■ EXERCISE DETAILS:
Each of the entries should be output exactly, with nothing left out.
MATERIAL SUPPLIED Block Start
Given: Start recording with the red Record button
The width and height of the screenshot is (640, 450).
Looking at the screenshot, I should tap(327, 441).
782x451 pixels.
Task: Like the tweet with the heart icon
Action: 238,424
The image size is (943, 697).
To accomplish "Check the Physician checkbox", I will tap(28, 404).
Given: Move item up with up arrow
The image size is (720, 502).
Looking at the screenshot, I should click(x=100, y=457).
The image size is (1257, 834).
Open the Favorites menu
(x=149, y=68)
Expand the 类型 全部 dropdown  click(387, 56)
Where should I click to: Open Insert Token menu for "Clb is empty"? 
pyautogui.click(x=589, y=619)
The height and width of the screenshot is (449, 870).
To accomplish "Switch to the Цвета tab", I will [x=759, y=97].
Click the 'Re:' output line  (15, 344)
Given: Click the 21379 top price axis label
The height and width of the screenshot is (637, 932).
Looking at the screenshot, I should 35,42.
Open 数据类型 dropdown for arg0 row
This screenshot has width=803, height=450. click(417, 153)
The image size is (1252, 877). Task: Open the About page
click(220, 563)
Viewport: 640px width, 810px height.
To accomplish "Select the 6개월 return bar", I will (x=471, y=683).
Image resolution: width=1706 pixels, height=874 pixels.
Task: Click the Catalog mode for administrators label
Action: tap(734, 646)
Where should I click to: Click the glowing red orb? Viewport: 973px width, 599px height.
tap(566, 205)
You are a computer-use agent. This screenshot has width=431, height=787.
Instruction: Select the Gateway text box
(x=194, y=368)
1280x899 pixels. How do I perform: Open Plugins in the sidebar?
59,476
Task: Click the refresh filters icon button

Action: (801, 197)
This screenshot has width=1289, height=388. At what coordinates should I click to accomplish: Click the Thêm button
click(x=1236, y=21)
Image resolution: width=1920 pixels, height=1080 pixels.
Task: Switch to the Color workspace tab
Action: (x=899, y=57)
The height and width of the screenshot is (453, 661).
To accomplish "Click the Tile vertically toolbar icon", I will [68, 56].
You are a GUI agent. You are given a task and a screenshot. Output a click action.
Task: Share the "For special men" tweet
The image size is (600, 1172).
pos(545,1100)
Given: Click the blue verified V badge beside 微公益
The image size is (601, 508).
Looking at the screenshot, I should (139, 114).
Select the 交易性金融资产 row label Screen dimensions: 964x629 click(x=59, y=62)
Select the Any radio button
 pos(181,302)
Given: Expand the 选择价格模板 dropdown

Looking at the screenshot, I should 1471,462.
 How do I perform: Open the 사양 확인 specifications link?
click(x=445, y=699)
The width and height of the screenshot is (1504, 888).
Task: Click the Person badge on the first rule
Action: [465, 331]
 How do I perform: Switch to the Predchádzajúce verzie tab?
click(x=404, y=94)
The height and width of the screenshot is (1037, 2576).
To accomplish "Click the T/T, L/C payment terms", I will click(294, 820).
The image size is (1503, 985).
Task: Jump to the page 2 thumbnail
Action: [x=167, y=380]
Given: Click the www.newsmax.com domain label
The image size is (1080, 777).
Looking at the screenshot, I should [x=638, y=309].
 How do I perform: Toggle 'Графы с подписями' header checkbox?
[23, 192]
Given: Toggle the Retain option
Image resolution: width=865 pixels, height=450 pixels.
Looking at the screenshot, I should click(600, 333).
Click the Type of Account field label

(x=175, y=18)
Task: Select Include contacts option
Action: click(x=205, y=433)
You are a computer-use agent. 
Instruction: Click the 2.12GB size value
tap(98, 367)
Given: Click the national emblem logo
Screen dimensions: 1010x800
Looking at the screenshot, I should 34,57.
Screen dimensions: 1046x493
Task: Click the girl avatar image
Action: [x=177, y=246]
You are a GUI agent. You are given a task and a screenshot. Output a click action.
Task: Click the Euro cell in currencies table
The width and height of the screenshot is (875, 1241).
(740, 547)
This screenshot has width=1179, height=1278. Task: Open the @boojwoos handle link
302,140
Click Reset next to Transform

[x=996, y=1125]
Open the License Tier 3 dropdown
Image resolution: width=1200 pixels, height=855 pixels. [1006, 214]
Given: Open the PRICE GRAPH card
MATERIAL SUPPLIED Block End
■ RESPONSE:
Given: Start recording with the red Record button
The width and height of the screenshot is (640, 450).
Looking at the screenshot, I should tap(327, 441).
782x451 pixels.
Task: Like the tweet with the heart icon
Action: 238,424
The image size is (943, 697).
To accomplish "Check the Physician checkbox", I will tap(28, 404).
Given: Move item up with up arrow
The image size is (720, 502).
Looking at the screenshot, I should click(x=100, y=457).
The image size is (1257, 834).
Open the Favorites menu
(x=149, y=68)
Expand the 类型 全部 dropdown  click(387, 56)
Where should I click to: Open Insert Token menu for "Clb is empty"? 
pyautogui.click(x=589, y=619)
The height and width of the screenshot is (449, 870).
To accomplish "Switch to the Цвета tab", I will [x=759, y=97].
Click the 'Re:' output line  (15, 344)
Given: Click the 21379 top price axis label
The height and width of the screenshot is (637, 932).
Looking at the screenshot, I should 35,42.
Open 数据类型 dropdown for arg0 row
This screenshot has width=803, height=450. click(417, 153)
The image size is (1252, 877). Task: Open the About page
click(220, 563)
Viewport: 640px width, 810px height.
To accomplish "Select the 6개월 return bar", I will (x=471, y=683).
Image resolution: width=1706 pixels, height=874 pixels.
Task: Click the Catalog mode for administrators label
Action: tap(734, 646)
Where should I click to: Click the glowing red orb? Viewport: 973px width, 599px height.
tap(566, 205)
You are a computer-use agent. This screenshot has width=431, height=787.
Instruction: Select the Gateway text box
(x=194, y=368)
1280x899 pixels. How do I perform: Open Plugins in the sidebar?
59,476
Task: Click the refresh filters icon button

Action: (801, 197)
This screenshot has width=1289, height=388. At what coordinates should I click to accomplish: Click the Thêm button
click(x=1236, y=21)
Image resolution: width=1920 pixels, height=1080 pixels.
Task: Switch to the Color workspace tab
Action: (x=899, y=57)
The height and width of the screenshot is (453, 661).
To accomplish "Click the Tile vertically toolbar icon", I will [68, 56].
You are a GUI agent. You are given a task and a screenshot. Output a click action.
Task: Share the "For special men" tweet
The image size is (600, 1172).
pos(545,1100)
Given: Click the blue verified V badge beside 微公益
The image size is (601, 508).
Looking at the screenshot, I should (139, 114).
Select the 交易性金融资产 row label Screen dimensions: 964x629 click(x=59, y=62)
Select the Any radio button
 pos(181,302)
Given: Expand the 选择价格模板 dropdown

Looking at the screenshot, I should 1471,462.
 How do I perform: Open the 사양 확인 specifications link?
click(x=445, y=699)
The width and height of the screenshot is (1504, 888).
Task: Click the Person badge on the first rule
Action: [465, 331]
 How do I perform: Switch to the Predchádzajúce verzie tab?
click(x=404, y=94)
The height and width of the screenshot is (1037, 2576).
To accomplish "Click the T/T, L/C payment terms", I will click(294, 820).
The image size is (1503, 985).
Task: Jump to the page 2 thumbnail
Action: [x=167, y=380]
Given: Click the www.newsmax.com domain label
The image size is (1080, 777).
Looking at the screenshot, I should [x=638, y=309].
 How do I perform: Toggle 'Графы с подписями' header checkbox?
[23, 192]
Given: Toggle the Retain option
Image resolution: width=865 pixels, height=450 pixels.
Looking at the screenshot, I should click(600, 333).
Click the Type of Account field label

(x=175, y=18)
Task: Select Include contacts option
Action: click(x=205, y=433)
You are a computer-use agent. 
Instruction: Click the 2.12GB size value
tap(98, 367)
Given: Click the national emblem logo
Screen dimensions: 1010x800
Looking at the screenshot, I should 34,57.
Screen dimensions: 1046x493
Task: Click the girl avatar image
Action: [x=177, y=246]
You are a GUI agent. You are given a task and a screenshot. Output a click action.
Task: Click the Euro cell in currencies table
The width and height of the screenshot is (875, 1241).
(740, 547)
This screenshot has width=1179, height=1278. Task: Open the @boojwoos handle link
302,140
Click Reset next to Transform

[x=996, y=1125]
Open the License Tier 3 dropdown
Image resolution: width=1200 pixels, height=855 pixels. [1006, 214]
Given: Open the PRICE GRAPH card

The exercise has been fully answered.